I'm not sure about your saved time either. It will be a function of the spatial configuration you are applying the express to. With double track, the maximum saved time depends on the trains the express is squeezed between. If the local traisn run at 5 minute intervals, the maximum saved time might only be 3 minutes. Add passing loops and that can be extended indefinitely, but you need to hold the local trains periodically, which will impact on short trip passengers with the lowest time tolerance. With quadruple track, the express will gain more than one minute per stop, because it can (at least theoretically) run at higher speeds, saving on acceleration and braking.
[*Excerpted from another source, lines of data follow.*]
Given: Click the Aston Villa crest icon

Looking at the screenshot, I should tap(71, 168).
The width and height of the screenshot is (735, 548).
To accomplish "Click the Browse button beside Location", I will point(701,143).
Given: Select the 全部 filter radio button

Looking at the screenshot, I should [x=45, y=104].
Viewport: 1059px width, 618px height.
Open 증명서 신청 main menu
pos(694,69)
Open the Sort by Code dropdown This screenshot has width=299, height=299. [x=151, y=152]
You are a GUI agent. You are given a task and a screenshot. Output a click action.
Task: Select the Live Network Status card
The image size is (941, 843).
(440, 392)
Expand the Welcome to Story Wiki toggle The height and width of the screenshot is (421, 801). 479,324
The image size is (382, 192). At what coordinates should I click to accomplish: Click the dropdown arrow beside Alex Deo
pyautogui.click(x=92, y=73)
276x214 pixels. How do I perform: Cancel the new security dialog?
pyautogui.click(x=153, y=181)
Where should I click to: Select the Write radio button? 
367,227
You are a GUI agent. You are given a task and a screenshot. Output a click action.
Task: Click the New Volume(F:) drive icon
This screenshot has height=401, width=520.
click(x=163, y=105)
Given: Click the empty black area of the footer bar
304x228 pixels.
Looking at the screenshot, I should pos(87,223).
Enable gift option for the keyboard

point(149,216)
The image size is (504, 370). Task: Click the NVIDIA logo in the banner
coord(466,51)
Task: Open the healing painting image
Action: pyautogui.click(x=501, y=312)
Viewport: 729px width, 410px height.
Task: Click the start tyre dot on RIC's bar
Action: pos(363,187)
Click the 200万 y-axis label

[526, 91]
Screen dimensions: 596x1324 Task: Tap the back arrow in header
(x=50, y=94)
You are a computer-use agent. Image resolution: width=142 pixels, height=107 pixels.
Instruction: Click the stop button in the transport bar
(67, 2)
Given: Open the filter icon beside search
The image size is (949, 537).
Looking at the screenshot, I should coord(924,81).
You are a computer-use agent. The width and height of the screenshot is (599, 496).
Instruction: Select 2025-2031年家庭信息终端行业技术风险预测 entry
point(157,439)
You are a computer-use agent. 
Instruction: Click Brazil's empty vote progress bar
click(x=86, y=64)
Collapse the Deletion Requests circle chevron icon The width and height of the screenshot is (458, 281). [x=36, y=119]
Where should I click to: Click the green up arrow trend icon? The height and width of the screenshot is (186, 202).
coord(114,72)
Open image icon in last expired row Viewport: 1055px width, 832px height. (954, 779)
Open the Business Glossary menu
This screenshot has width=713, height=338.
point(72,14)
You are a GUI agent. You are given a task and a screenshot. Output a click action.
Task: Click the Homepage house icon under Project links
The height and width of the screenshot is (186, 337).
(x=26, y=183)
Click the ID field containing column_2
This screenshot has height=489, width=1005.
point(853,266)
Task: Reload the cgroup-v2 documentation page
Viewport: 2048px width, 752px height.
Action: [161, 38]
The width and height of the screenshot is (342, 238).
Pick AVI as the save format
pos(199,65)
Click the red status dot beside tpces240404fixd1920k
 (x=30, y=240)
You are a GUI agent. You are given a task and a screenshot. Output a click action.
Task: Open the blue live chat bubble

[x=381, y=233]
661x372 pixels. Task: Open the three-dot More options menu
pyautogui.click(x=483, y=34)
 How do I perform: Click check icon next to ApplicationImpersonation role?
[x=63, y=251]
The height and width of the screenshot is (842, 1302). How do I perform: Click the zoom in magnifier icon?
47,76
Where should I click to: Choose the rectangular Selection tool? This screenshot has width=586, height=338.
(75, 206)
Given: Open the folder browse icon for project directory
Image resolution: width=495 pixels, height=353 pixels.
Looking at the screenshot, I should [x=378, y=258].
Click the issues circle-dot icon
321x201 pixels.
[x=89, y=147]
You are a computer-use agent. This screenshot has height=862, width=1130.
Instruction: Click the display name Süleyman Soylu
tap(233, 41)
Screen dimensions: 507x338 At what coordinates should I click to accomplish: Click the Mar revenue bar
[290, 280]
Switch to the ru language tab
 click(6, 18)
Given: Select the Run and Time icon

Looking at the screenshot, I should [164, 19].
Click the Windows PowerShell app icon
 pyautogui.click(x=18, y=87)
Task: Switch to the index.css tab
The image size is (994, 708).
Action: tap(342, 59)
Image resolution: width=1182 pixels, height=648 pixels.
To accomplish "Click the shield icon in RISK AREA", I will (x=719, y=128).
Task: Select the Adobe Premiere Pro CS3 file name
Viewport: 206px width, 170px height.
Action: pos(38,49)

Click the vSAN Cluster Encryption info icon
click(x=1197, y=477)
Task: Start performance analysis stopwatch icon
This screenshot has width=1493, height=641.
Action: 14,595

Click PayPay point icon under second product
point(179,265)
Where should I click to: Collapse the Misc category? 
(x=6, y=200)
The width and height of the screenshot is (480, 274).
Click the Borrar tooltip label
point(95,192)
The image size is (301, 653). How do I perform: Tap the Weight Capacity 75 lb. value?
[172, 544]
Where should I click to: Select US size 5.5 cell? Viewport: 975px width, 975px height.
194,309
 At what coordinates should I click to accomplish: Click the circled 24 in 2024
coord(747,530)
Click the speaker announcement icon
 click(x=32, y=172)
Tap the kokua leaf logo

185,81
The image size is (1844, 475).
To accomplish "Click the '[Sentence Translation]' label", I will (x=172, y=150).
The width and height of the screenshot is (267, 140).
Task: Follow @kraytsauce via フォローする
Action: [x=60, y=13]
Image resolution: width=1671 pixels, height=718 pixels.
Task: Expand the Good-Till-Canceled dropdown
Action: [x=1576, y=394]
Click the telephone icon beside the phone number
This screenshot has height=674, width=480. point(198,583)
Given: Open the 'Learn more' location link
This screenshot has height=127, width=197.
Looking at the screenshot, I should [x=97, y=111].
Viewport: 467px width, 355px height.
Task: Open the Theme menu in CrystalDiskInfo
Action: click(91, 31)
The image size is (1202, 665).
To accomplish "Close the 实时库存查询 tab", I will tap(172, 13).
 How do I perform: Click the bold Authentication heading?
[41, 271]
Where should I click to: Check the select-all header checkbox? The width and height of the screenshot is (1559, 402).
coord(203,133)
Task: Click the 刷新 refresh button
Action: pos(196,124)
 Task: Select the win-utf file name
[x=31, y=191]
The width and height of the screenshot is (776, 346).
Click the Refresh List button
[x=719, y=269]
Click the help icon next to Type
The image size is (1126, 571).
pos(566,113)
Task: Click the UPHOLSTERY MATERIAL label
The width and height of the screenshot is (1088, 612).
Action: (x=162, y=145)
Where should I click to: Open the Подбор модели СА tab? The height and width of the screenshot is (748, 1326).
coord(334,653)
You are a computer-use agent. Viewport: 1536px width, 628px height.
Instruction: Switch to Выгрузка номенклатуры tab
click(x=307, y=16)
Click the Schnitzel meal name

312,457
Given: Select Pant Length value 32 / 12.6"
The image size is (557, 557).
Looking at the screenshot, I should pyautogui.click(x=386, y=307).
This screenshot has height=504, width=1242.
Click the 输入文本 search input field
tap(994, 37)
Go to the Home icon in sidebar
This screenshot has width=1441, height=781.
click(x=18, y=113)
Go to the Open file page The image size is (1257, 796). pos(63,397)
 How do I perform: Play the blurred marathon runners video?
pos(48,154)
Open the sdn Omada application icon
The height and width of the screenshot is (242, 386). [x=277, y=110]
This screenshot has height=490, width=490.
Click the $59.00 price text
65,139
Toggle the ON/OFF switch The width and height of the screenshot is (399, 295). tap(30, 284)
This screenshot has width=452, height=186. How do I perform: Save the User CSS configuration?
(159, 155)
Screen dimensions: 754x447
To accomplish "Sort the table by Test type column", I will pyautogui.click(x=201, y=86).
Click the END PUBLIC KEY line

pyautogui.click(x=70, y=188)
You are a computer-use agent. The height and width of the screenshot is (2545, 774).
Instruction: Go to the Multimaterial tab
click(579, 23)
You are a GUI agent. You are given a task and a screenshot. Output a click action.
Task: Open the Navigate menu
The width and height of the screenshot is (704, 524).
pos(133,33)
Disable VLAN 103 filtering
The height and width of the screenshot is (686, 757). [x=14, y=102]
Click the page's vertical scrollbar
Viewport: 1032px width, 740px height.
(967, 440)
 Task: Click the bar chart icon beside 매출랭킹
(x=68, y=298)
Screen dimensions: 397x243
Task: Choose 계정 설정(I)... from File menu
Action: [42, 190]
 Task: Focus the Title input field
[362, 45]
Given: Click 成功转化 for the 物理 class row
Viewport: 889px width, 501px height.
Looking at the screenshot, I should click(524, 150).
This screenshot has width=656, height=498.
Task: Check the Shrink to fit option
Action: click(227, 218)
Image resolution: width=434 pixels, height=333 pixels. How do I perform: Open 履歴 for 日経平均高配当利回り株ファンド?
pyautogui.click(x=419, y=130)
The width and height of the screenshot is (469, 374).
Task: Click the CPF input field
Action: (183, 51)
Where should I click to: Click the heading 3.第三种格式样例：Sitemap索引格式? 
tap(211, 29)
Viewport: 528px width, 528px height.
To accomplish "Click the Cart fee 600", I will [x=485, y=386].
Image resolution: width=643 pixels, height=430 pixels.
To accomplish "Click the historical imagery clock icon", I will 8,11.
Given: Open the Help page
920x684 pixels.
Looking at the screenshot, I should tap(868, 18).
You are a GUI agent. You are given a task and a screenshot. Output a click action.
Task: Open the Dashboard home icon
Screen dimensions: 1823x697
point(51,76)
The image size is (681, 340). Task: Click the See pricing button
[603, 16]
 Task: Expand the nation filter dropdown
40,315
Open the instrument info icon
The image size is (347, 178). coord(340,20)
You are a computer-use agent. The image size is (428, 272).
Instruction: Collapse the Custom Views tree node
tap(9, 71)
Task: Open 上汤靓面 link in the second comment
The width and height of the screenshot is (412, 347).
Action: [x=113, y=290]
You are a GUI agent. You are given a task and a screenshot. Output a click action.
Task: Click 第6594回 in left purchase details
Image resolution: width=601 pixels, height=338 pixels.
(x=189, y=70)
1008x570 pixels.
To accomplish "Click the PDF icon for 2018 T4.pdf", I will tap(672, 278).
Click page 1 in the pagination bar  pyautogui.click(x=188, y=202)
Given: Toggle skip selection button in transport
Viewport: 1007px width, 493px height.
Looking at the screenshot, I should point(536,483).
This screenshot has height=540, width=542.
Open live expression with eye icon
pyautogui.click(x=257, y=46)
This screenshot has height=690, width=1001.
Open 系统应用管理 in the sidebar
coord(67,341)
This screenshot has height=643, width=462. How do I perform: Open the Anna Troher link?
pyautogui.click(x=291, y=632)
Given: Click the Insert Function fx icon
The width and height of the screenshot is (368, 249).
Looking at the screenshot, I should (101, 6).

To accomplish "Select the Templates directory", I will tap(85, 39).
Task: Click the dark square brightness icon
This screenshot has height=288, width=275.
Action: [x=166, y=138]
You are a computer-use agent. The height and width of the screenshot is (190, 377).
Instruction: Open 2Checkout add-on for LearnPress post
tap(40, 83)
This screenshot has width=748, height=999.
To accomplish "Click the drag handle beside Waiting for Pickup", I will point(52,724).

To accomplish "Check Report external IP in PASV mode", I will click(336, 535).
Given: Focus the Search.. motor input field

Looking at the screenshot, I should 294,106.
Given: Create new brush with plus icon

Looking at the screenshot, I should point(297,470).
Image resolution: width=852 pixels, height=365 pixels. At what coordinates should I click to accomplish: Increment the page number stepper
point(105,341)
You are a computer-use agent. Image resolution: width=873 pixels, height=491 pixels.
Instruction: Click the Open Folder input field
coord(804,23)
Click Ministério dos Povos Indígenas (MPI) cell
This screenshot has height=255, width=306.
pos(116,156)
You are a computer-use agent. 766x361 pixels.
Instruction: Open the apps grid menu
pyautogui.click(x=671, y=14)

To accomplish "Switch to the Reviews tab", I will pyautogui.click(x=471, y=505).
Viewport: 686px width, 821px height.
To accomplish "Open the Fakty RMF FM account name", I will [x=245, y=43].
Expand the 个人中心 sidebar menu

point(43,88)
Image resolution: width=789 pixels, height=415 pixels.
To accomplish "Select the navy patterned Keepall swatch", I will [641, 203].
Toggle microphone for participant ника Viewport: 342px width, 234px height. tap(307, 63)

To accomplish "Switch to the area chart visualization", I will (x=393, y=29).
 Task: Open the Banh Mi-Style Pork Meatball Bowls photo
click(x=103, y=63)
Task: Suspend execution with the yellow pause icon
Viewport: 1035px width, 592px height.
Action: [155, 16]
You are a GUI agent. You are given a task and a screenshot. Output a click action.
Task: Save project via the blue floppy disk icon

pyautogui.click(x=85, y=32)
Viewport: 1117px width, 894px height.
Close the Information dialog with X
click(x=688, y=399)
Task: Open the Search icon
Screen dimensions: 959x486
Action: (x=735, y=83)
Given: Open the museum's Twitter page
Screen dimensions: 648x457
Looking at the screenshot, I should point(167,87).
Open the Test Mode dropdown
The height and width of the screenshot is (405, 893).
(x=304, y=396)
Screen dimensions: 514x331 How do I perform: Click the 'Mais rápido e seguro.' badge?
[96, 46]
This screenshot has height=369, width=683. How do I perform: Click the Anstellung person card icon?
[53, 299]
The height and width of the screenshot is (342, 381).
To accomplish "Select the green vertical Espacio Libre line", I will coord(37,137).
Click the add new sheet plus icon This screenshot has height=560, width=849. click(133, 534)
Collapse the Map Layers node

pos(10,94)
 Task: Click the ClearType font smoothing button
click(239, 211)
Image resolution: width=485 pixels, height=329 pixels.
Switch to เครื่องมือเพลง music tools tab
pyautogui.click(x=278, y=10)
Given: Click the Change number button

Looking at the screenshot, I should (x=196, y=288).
Which brings up a different issue. There are 26 stops to Frankston, so a single local/express changeover (say to Cheltenham), will save significant time for anyone traveling to the CBD from outside Cheltenham, but will still take time to go all the way to Frankston, and will require some intermediate train switching for some passengers. With quadruple lines (or even a train/local bus), you can easily create several local/express combinations on the same line, (for Frankston, South Yarra/Caulfield, Caulfield/Bentleigh, Bentleigh/Southland, Southland/Mordialloc, Mordialloc/Frankston). At this point, however, the local/express and the zoned express are functionally equivalent. Both are essentially two-tiered services, one for long distance commuters, and one for short trips, separating out the two different time preferences.

The advantages of this type of system are three-fold. The short trippers, with their short wait time preference and small ped-zones can stop more frequently than they do now. The commuters will have to get to an express station, which may take longer than before if there are more frequent stops, but will save significant amounts of time on the express train (for a Frankston traveler stopping as above, I'd estimate 20-30 minutes). And country lines can share an express line without being held up by a commuter train, since they would, in general, be stopping at the express stops as well.

The difficulty with implementing this type of operation is spatial and political though, not technical. Spatial because there aren't four lines of track end to end, on any line in Melbourne, and there isn't room for four lines in many places. And political, because apart from the cost of conversion, if there isn't space for extra lines, it essentially means closing stations in exchange for improved local bus/trams.